Vu les autres pièces du dossier.
Vu le code de justice administrative.
Le président du tribunal administratif a désigné M. Durand, premier conseiller, pour signer les ordonnances visées à l’article R. 222-1 du code de justice administrative.
Considérant ce qui suit :
Aux termes de l'article R. 222-1 du code de justice administrative : « Les présidents de tribunal administratif et de cour administrative d'appel, les premiers vice-présidents des tribunaux et des cours, le vice-président du tribunal administratif de Paris, les présidents de formation de jugement des tribunaux et des cours et les magistrats ayant une ancienneté minimale de deux ans et ayant atteint au moins le grade de premier conseiller désignés à cet effet par le président de leur juridiction peuvent, par ordonnance : 1° Donner acte des désistements ; (…) ».

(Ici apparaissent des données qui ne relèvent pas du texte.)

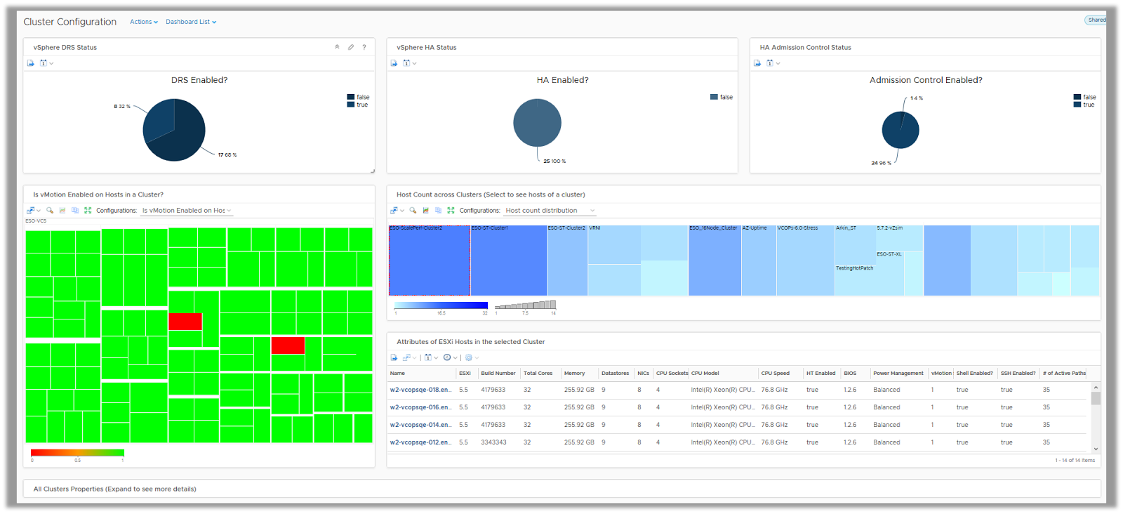
Task: Open host link w2-vcopsqe-018
Action: pos(420,390)
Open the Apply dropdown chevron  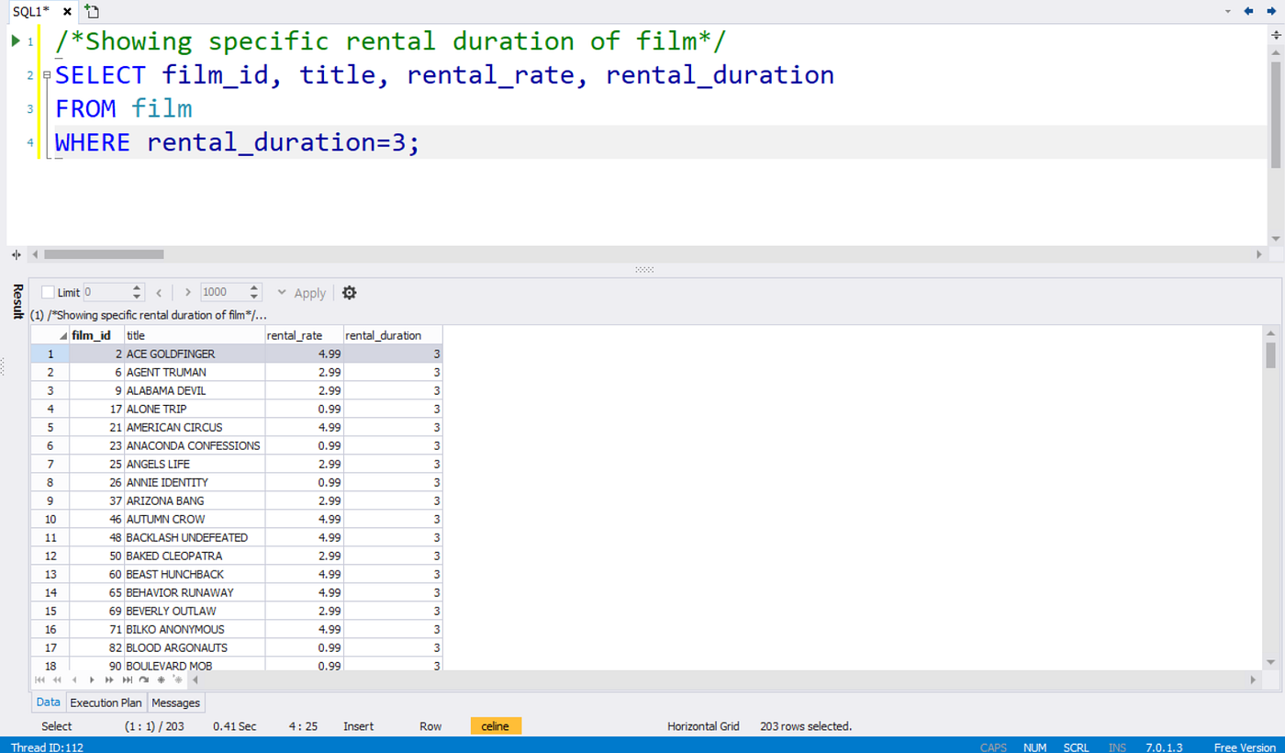[x=282, y=292]
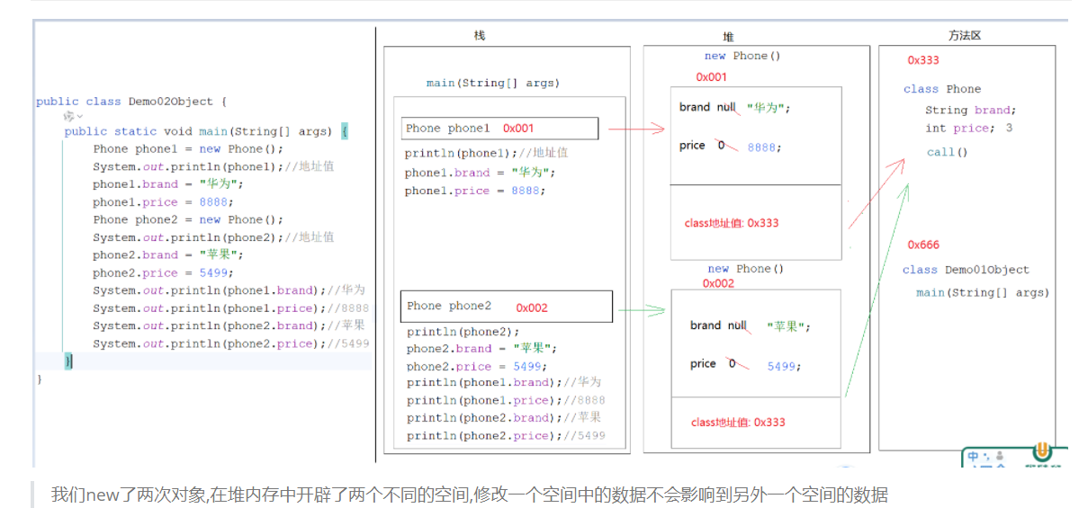The width and height of the screenshot is (1079, 508).
Task: Click the 堆 heap heading label
Action: point(728,37)
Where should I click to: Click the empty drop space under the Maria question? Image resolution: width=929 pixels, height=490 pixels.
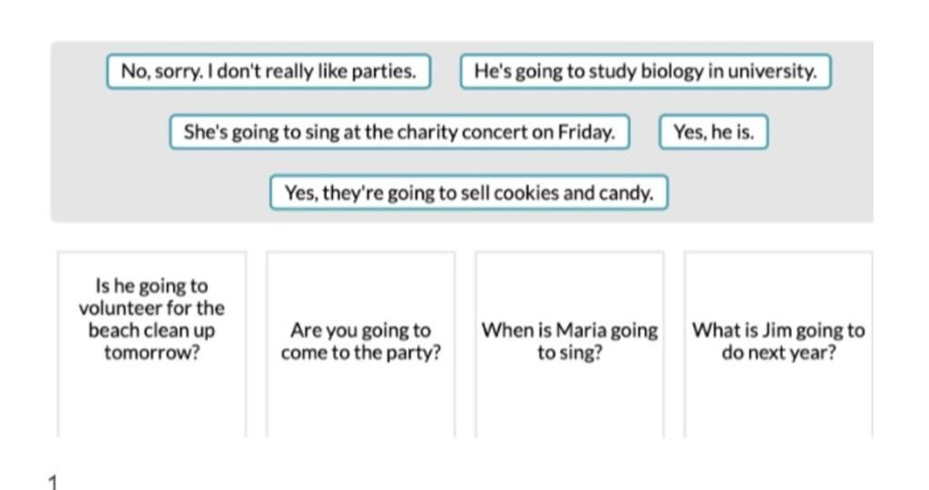point(570,403)
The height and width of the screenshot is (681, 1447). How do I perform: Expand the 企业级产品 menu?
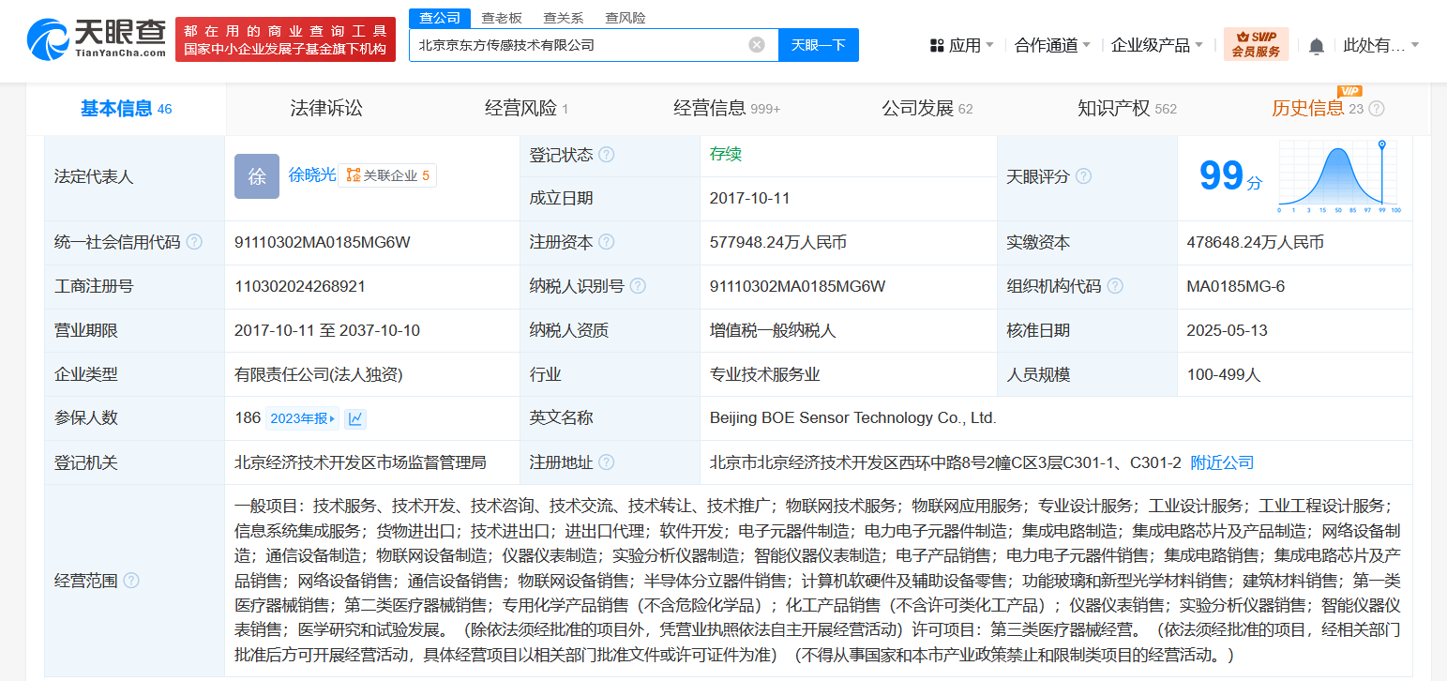tap(1157, 45)
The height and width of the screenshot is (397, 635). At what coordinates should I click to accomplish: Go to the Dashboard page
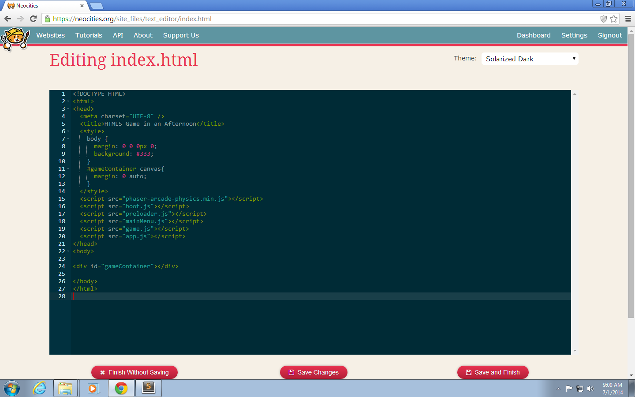pyautogui.click(x=534, y=35)
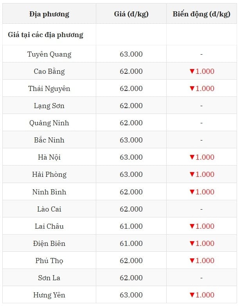The image size is (239, 306).
Task: Click the red down arrow in Lai Châu row
Action: [192, 226]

Aux termes de l’article R. 612-5-1 du code de justice administrative : « Lorsque l’état du dossier permet de s’interroger sur l’intérêt que la requête conserve pour son auteur, le président de la formation de jugement (…), peut inviter le requérant à confirmer expressément le maintien de ses conclusions. La demande qui lui est adressée mentionne que, à défaut de réception de cette confirmation à l’expiration du délai fixé, qui ne peut être inférieur à un mois, il sera réputé s’être désisté de l’ensemble de ses conclusions ».
Mme A... a, en application des dispositions de l’article R. 612-5-1 du code de justice administrative, été invitée, par un courrier du 23 septembre 2024, à confirmer expressément le maintien de ses conclusions et informée de ce que, à défaut de confirmation, elle serait réputée s’être désistée d’office de l’ensemble de ses conclusions. Le plis, adressé à l’adresse communiquée par la requérante a été retourné le 27 septembre 2024, assorti de la mention « destinataire inconnu à l’adresse ». Aucune confirmation n’étant parvenue à la juridiction dans le délai imparti, Mme A... doit être réputée s’être désistée de sa requête. Dès lors, il y a lieu de donner acte de ce désistement.
O R D O N N E :
Article 1er : Il est donné acte du désistement de Mme A....
Article 2 : La présente ordonnance sera notifiée à Mme B... A..., au centre national de gestion des praticiens hospitaliers et au directeur du centre hospitalier de Verdun Saint-Mihiel et du centre hospitalier de Bar-le-Duc.
Fait à Nancy, le 13 décembre 2024.
Le magistrat désigné,
F. Durand
La République mande et ordonne à la ministre de la santé et de l’accès aux soins, en ce qui la concerne ou à tous commissaires de justice à ce requis en ce qui concerne les voies de droit commun, contre les parties privées, de pourvoir à l’exécution de la présente décision.